## Task goal
Exactly the lines from the one containing "[Twitter] (119, 1347)" through the end of the data below are to be reproduced, and nothing besides them.

## Raw data
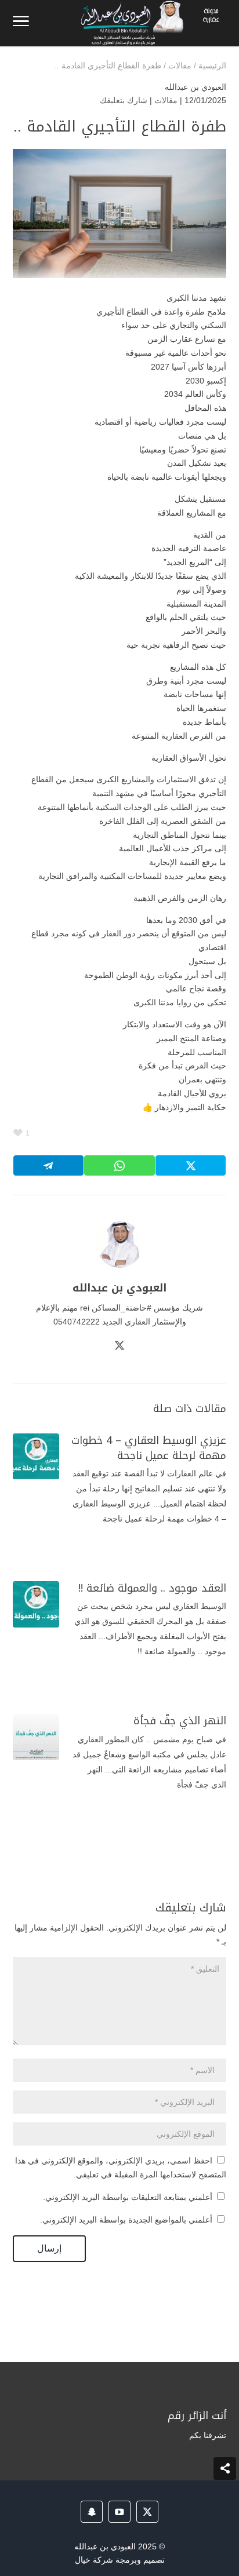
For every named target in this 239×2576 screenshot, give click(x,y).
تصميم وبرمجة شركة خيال (120, 2559)
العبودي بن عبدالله (195, 87)
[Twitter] (119, 1347)
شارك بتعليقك (123, 100)
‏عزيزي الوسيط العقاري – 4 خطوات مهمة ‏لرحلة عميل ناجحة (148, 1448)
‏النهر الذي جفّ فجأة (179, 1721)
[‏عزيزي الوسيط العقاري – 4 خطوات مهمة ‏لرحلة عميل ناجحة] (36, 1456)
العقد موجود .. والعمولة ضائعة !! (152, 1588)
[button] (224, 2498)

## Response
[Twitter] (119, 1347)
شارك بتعليقك (123, 100)
‏عزيزي الوسيط العقاري – 4 خطوات مهمة ‏لرحلة عميل ناجحة (148, 1448)
‏النهر الذي جفّ فجأة (179, 1721)
[‏عزيزي الوسيط العقاري – 4 خطوات مهمة ‏لرحلة عميل ناجحة] (36, 1456)
العقد موجود .. والعمولة ضائعة !! (152, 1588)
[button] (224, 2498)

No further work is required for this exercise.